Пушки стреляют на рассвете (Бакланов) - страница 34



Беличенко сам видел, как этот комбат погубил батарею, в тот момент мог бы расстрелять его, но сейчас ему по-человечески было его жаль. А чем он мог помочь?

— Слушай, комбат, — сказал он, — у тебя два трактора. Мы одним тянем две пушки. Дай трактор.

На минуту в глазах комбата мелькнула надежда. Он подумал, что если поможет выйти этой батарее, то и с него таким образом снимется вина, но тут же понял всю бессмысленность этой надежды. Уже тем, что батарея Беличенко, двое суток после него державшая южную окраину, вышла из города, не бросив пушки, этим самым подписывался ему приговор. И, устыдившись минутного малодушия, поняв, что за просьбой Беличенко стояло: «Все равно ведь пушек вам не спасти», он махнул трактористам:

— Моторы!

Какая бы судьба ни ждала его, он шел ей навстречу. И в этом одно было ему горьким утешением: он от своей судьбы не прятался.

Без зависти — чего уж сейчас завидовать! — он сказал Беличенко:

— Не могу, капитан. Дал бы трактор, да видишь сам…

И они пошли навстречу пожару, откуда отходили сейчас последние бойцы.


Среди людей, оставленных Беличенко у трактора, был и писарь Леонтьев. Стоя на коленях на гусенице, сунув головы в мотор, трактористы копались в нем с мрачной решимостью. Они отвинчивали какие-то непонятные Леонтьеву детали, смотрели их на свет пожара. Некоторые тут же ставили на место, другие клали на масленую тряпку, разостланную на гусенице. То Московка, то Латышев, не оборачиваясь, коротко бросали Леонтьеву:

— Ключ подай на двенадцать! А ну, крутни рукоятку!

Он срывался с места, делал, что говорили, и, подавая ключ или ветошь, старался по лицу догадаться: «Готово? Нет?» Но трактористы опять лезли в мотор.

Не занятому делом Леонтьеву было сейчас тяжелее всех. Он прислушивался, вытянув шею, и каждый близкий выстрел отдавался в его сердце.

Пошел снег. Незаметный внизу, он красной метелью кружился над домами, на фоне зарева. Спины трактористов, земля вокруг — стали белыми, только на капоте трактора снег таял от тепла, и краска мокро блестела.

Вдруг трактор взрокотал, Леонтьев вздрогнул, и сейчас же Латышев махнул рукой: «Глуши!» Они поспешно прикручивали последние детали.

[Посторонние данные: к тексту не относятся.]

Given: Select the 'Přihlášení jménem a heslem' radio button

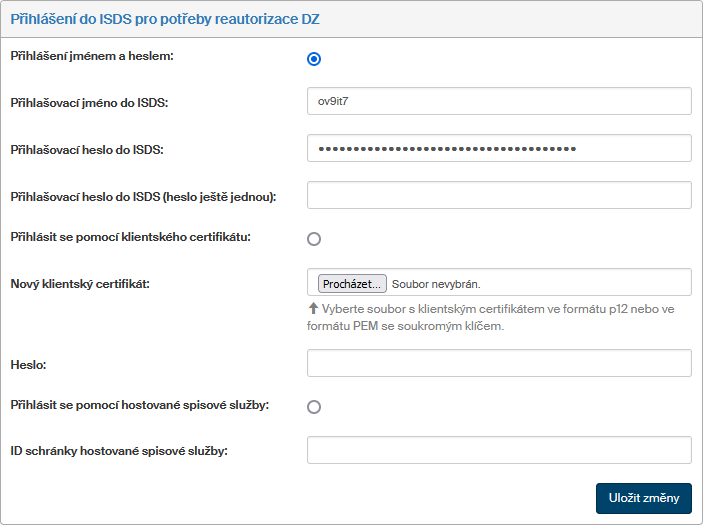Looking at the screenshot, I should click(x=314, y=59).
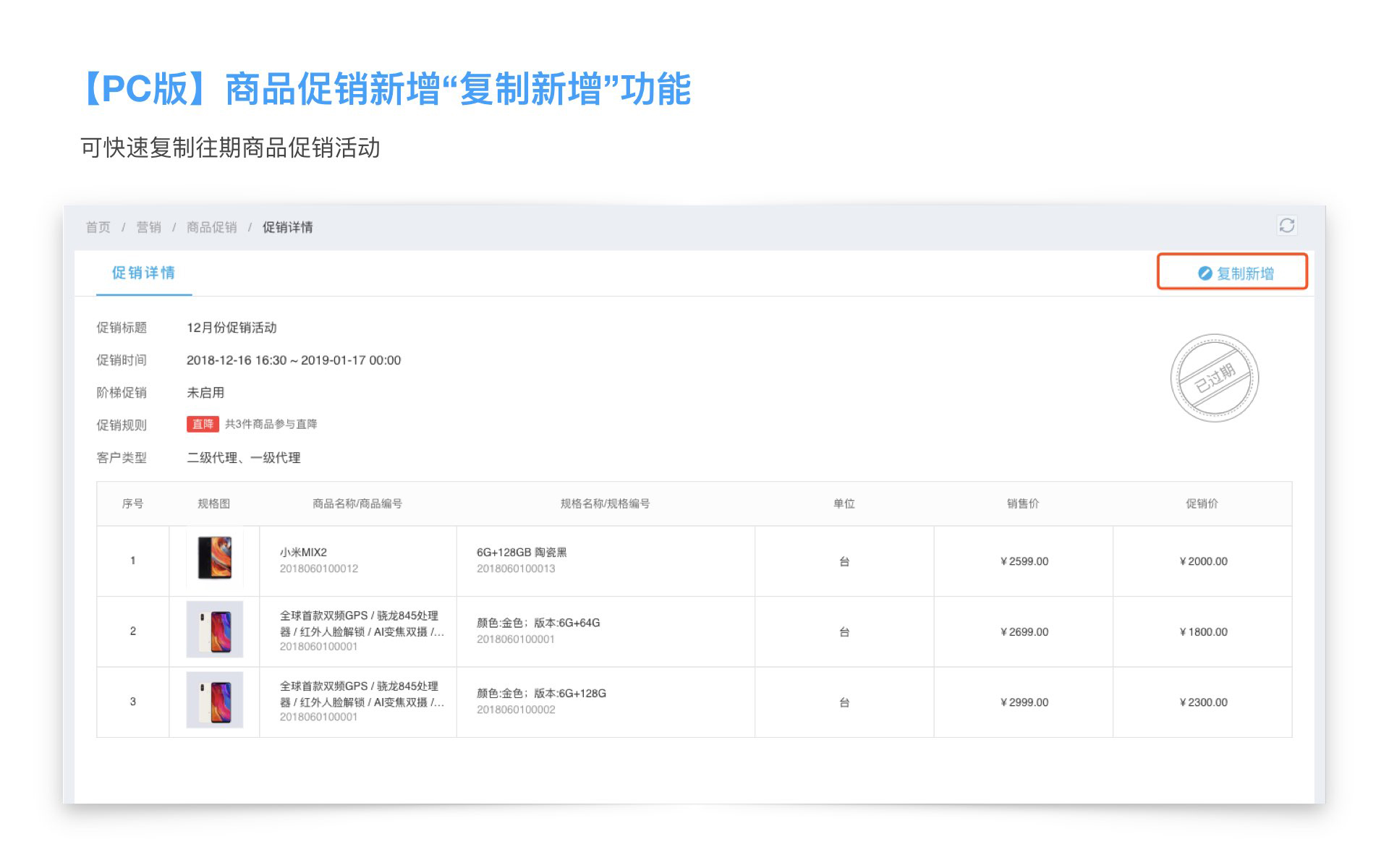Open the 首页 breadcrumb link
The height and width of the screenshot is (868, 1389).
98,227
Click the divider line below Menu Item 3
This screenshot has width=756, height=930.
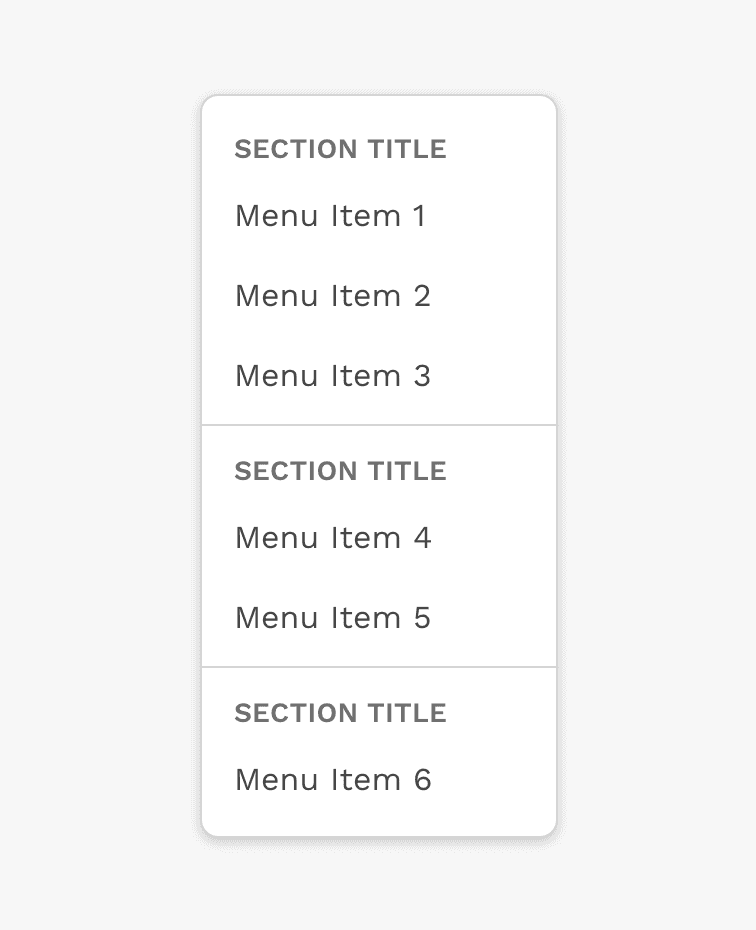[379, 425]

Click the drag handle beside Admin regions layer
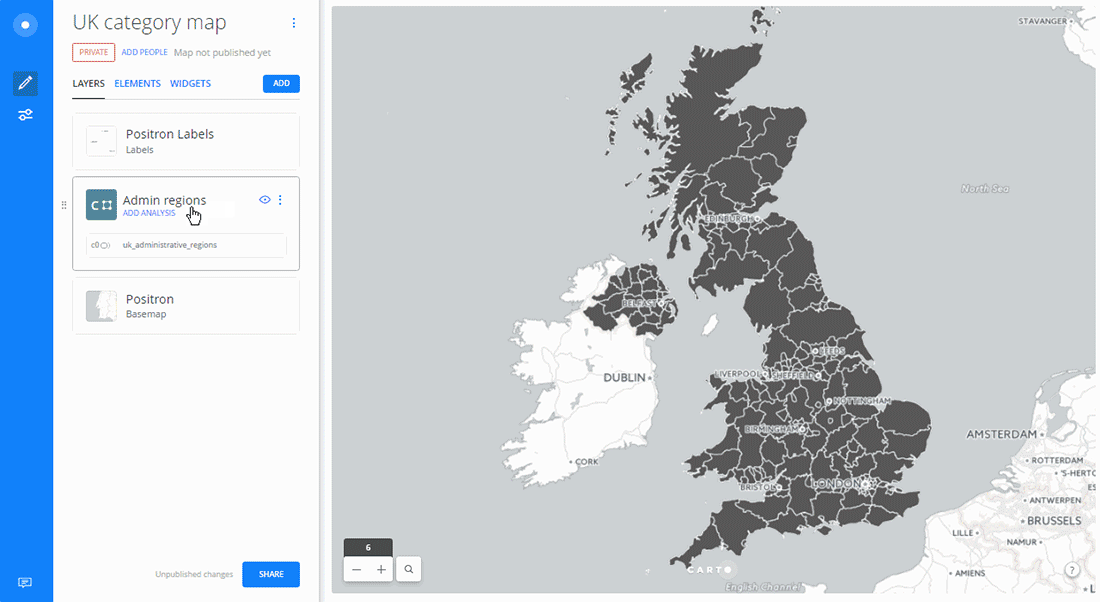tap(64, 204)
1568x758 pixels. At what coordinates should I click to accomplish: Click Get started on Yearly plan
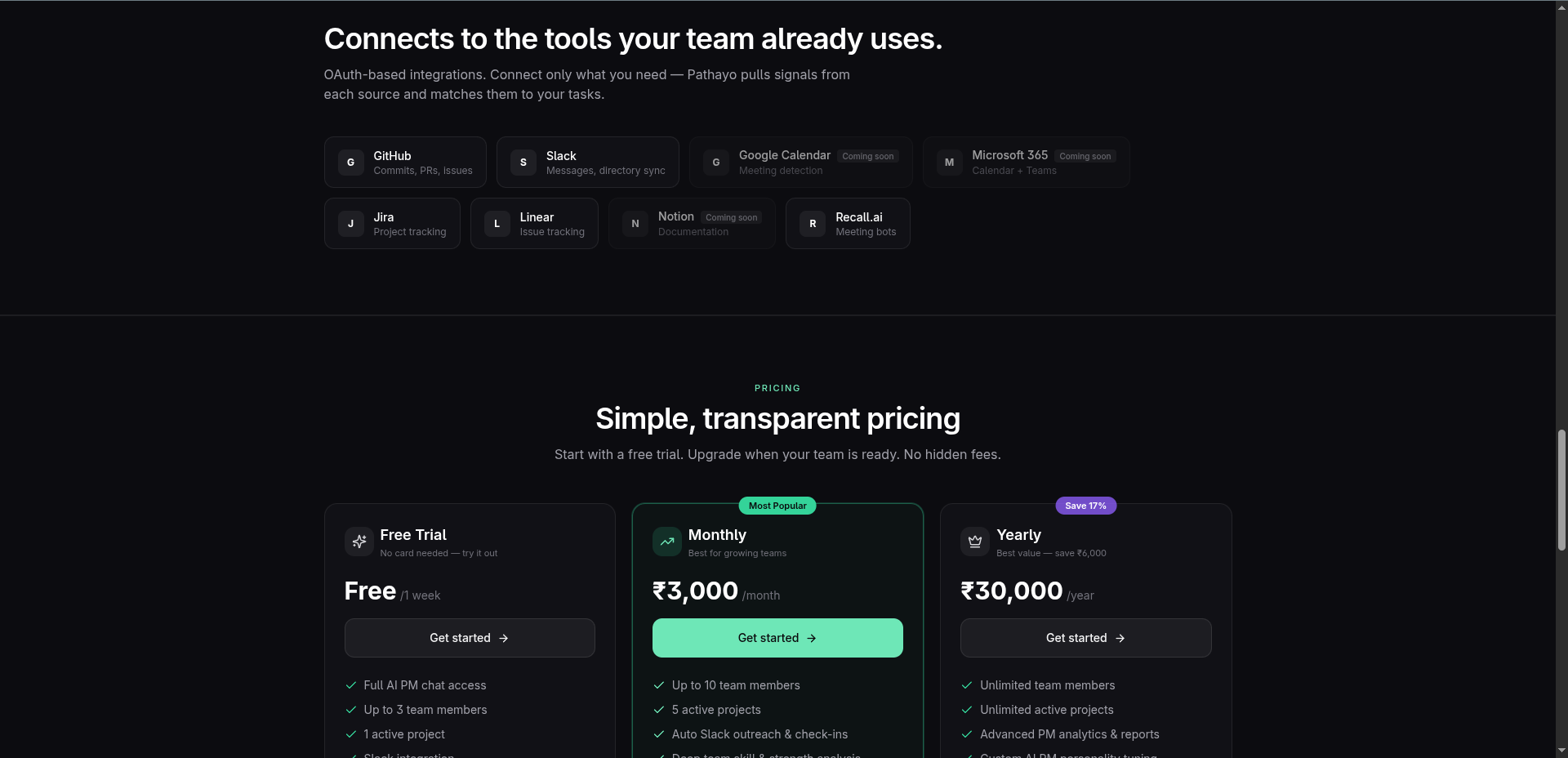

Вернулся Назаров, ходивший искать кого-нибудь живого поблизости. Он пришел со стариком венгром. Подведя его к трактору, громко, точно глухонемому, говорил:

— Лопату нам, понял? Лопату нужно! — и почему-то показывал два пальца. — Лопата, разумиешь?

«Разумиешь» было, правда, не венгерское слово — украинское. Но все же и не русское. И Назарову казалось, что так венгру будет понятней, раз не по-русски.